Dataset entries
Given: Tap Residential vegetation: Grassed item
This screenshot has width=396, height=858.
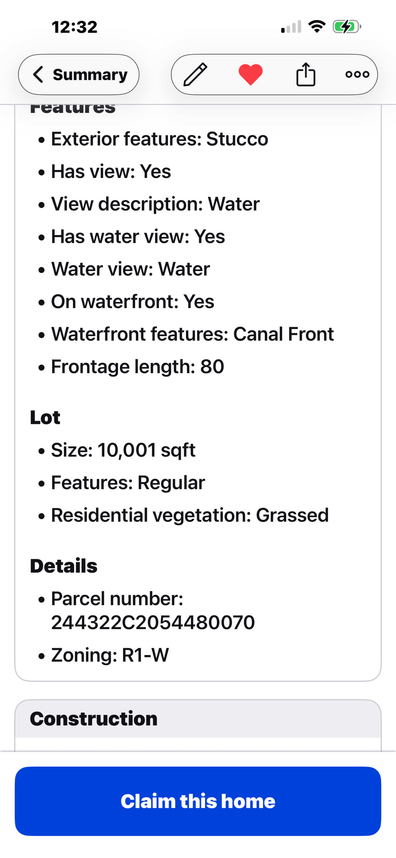Looking at the screenshot, I should (x=190, y=515).
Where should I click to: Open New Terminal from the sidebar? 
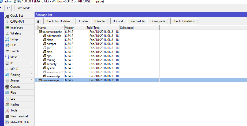[19, 116]
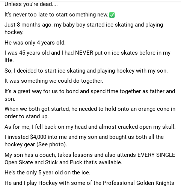
Task: Click "order to stand up." text
Action: click(x=27, y=116)
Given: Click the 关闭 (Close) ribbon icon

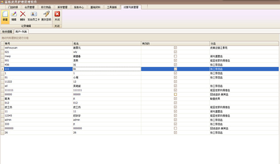Looking at the screenshot, I should (57, 14).
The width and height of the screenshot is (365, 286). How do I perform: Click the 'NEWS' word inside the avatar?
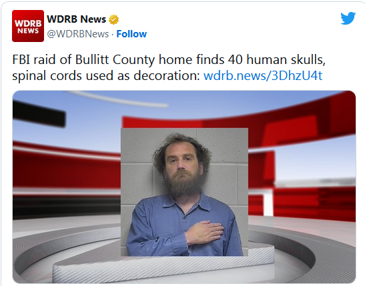28,31
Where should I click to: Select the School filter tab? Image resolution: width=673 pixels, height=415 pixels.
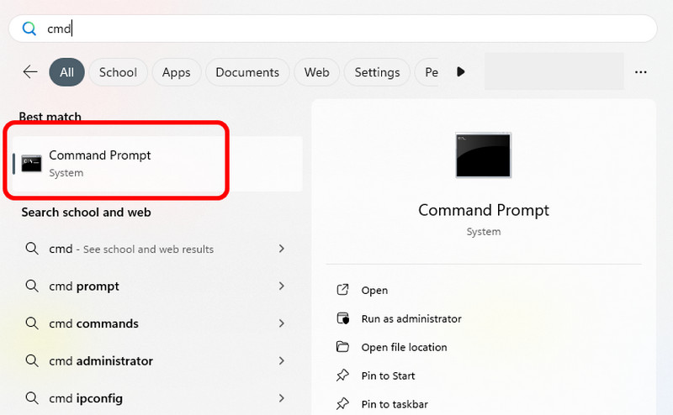(118, 72)
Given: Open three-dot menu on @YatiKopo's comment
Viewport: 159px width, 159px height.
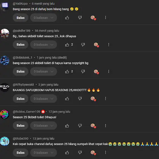Looking at the screenshot, I should 105,18.
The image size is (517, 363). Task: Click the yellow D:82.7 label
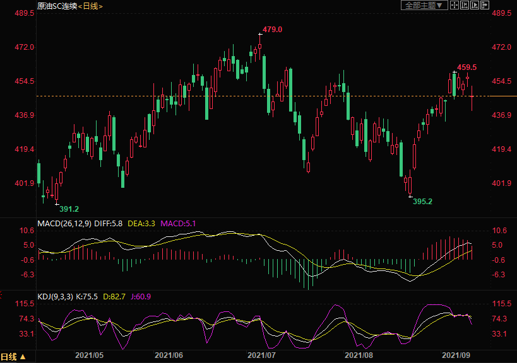pos(116,296)
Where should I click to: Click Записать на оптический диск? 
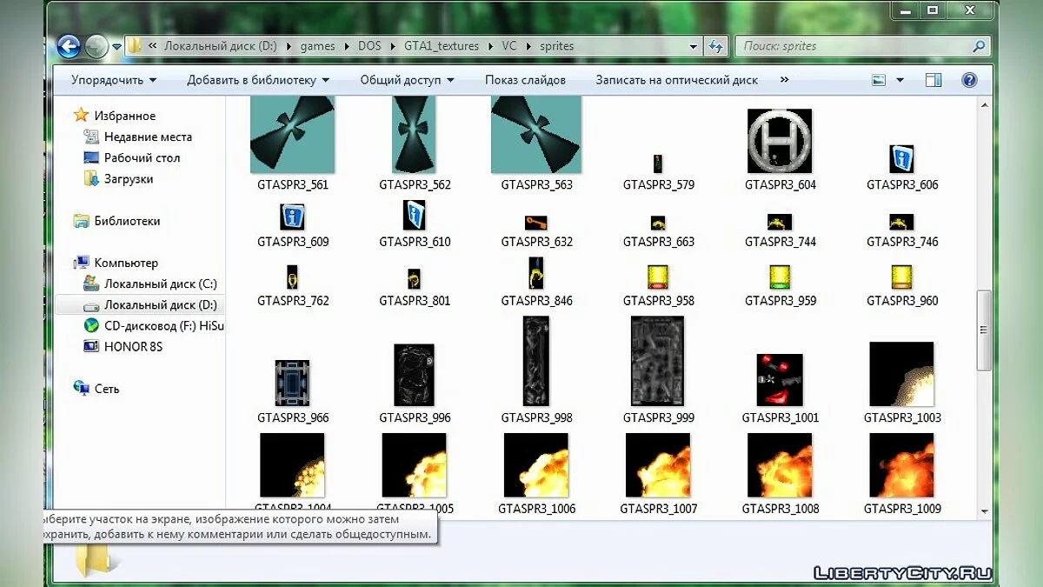676,80
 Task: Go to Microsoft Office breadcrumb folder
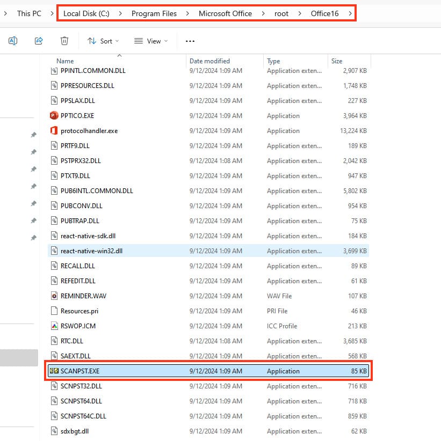click(225, 13)
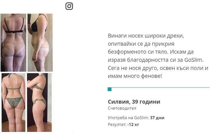Select the after photo of back view in leopard bikini
This screenshot has width=210, height=136.
(14, 102)
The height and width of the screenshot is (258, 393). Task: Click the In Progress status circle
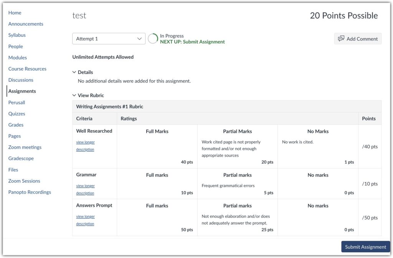pyautogui.click(x=152, y=38)
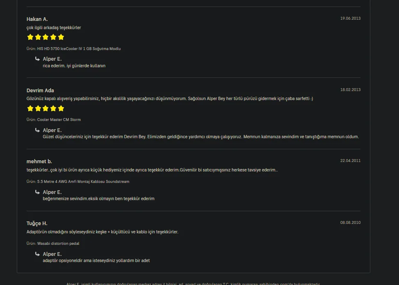
Task: Click Alper E. in the reply to Tuğçe H.
Action: click(x=52, y=254)
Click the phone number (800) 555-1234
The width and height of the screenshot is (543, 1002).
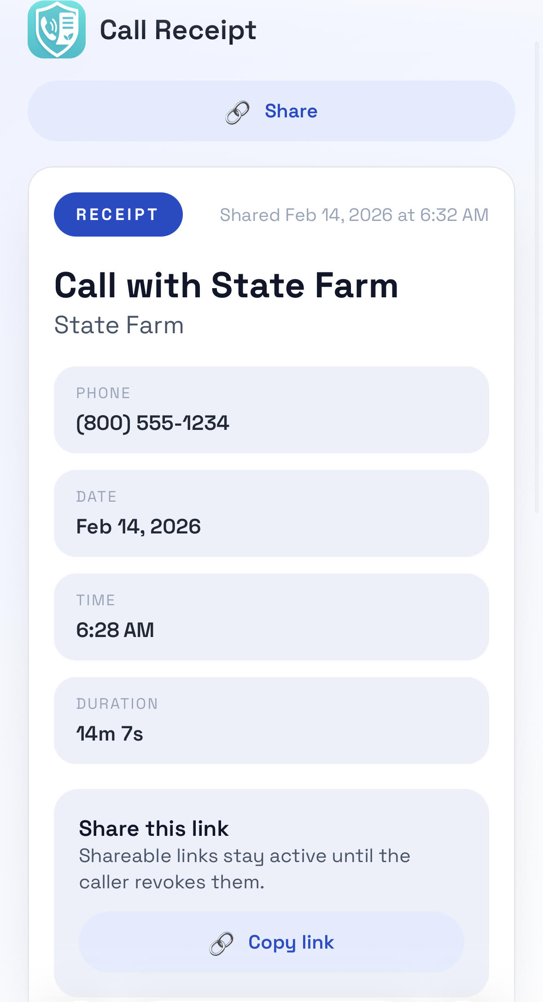[x=153, y=423]
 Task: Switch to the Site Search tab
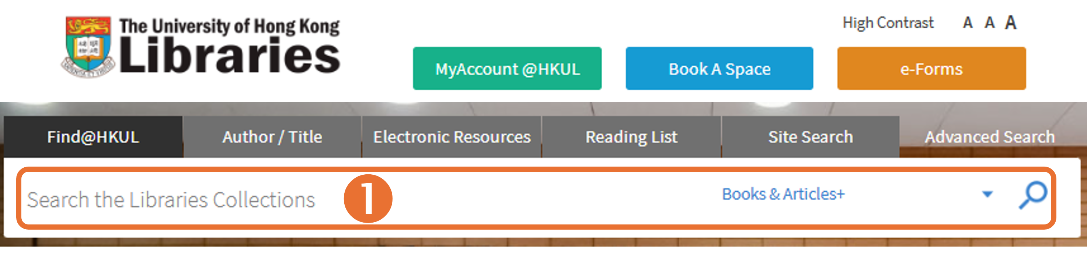pos(810,137)
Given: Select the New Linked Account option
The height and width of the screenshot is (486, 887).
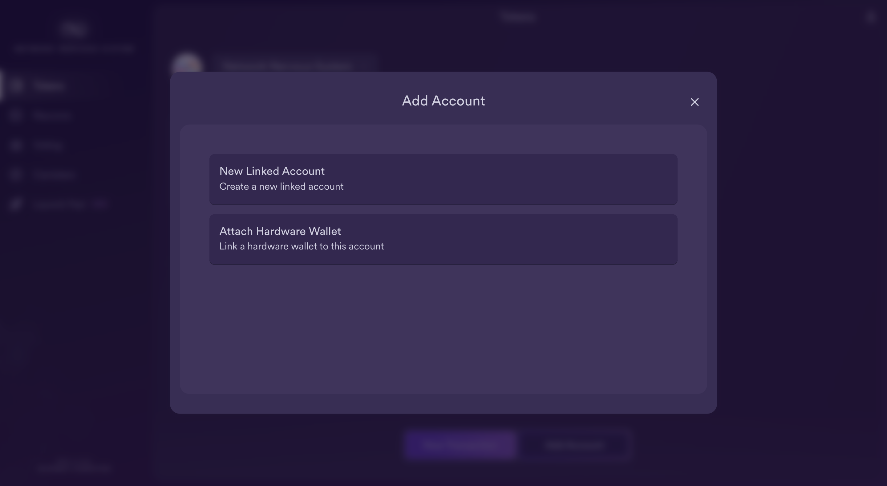Looking at the screenshot, I should click(443, 179).
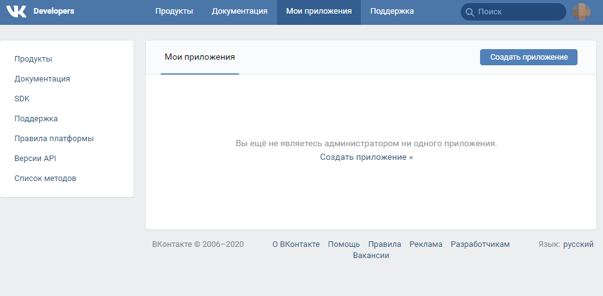Open Правила платформы in the sidebar
This screenshot has width=603, height=296.
tap(54, 139)
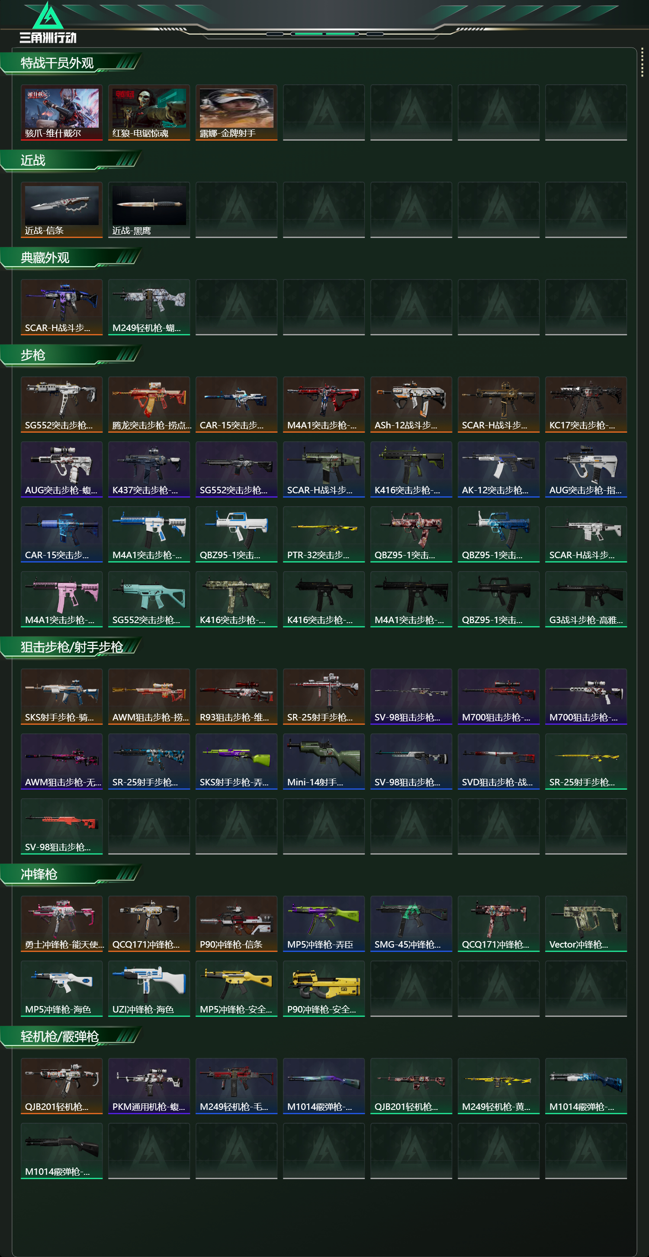649x1257 pixels.
Task: Choose the 近战-信条 knife icon
Action: [x=61, y=210]
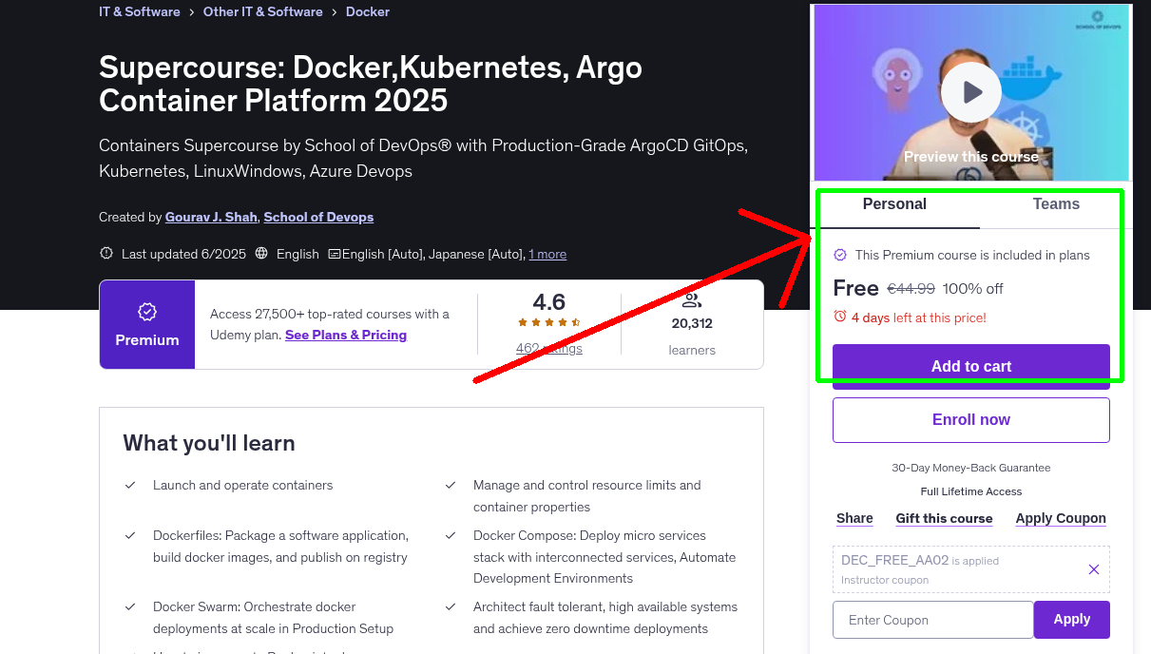Click the globe language icon

pyautogui.click(x=260, y=254)
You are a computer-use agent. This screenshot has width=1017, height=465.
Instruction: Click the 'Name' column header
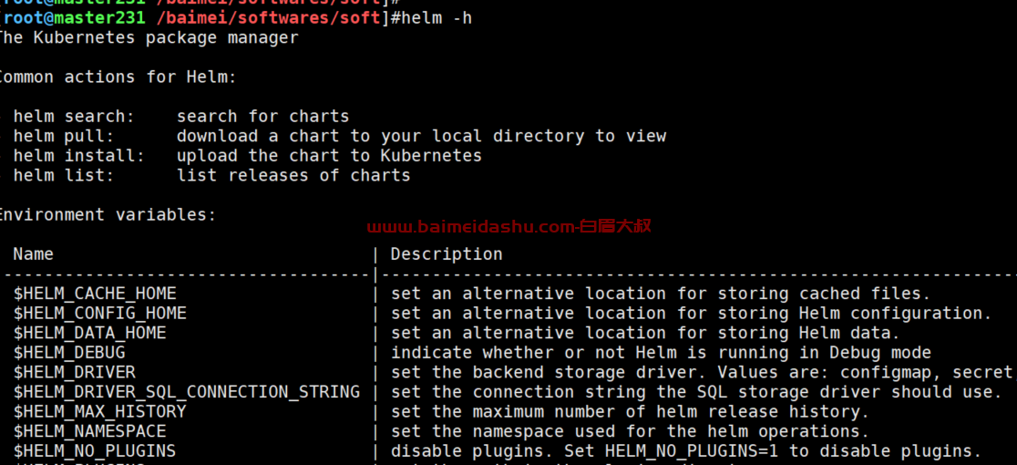point(33,254)
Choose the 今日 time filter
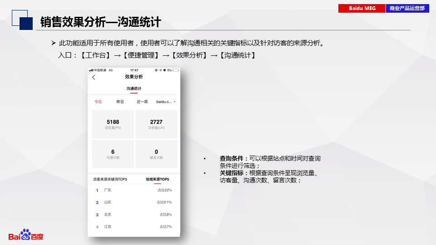The width and height of the screenshot is (436, 245). (98, 102)
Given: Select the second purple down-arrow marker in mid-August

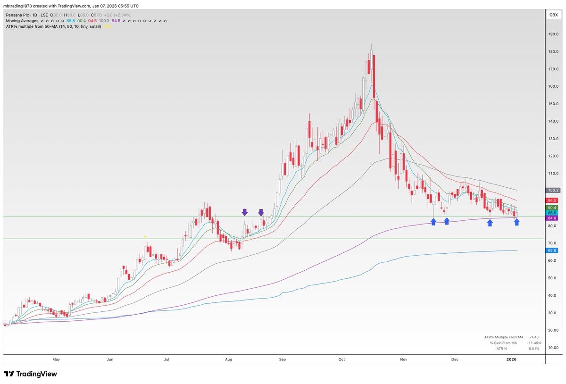Looking at the screenshot, I should click(x=261, y=212).
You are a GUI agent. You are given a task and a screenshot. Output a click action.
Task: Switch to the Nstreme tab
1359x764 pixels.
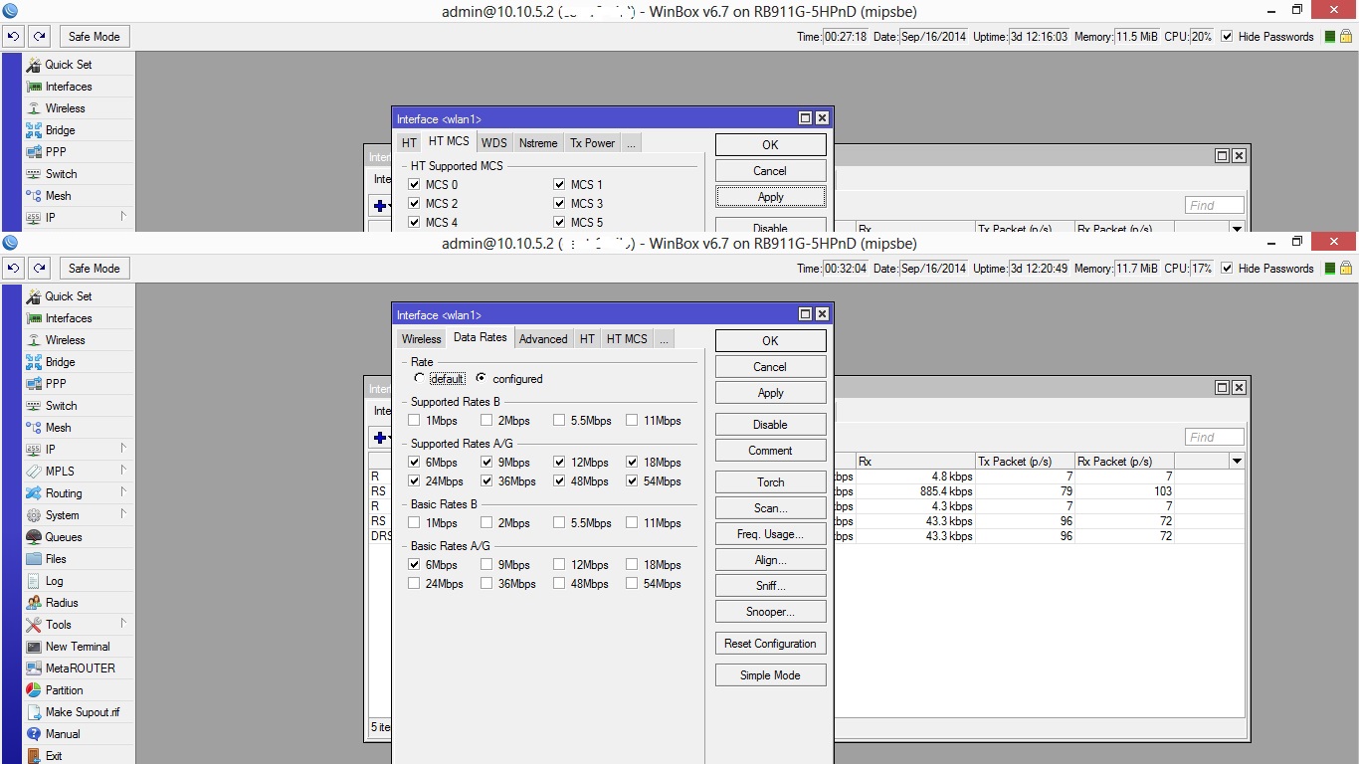538,143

» The task
Using the data above, give again exactly the lines starting at the one holding "Instruction: Click the 'Name' column header" and ending at the one holding "You are a GUI", inclusive, and nothing more. Omit the pictures.

» Answer space
Instruction: Click the 'Name' column header
point(33,254)
Choose the 今日 time filter
The width and height of the screenshot is (436, 245). (98, 102)
Given: Select the second purple down-arrow marker in mid-August

Looking at the screenshot, I should click(x=261, y=212).
You are a GUI agent. You are given a task and a screenshot. Output a click action.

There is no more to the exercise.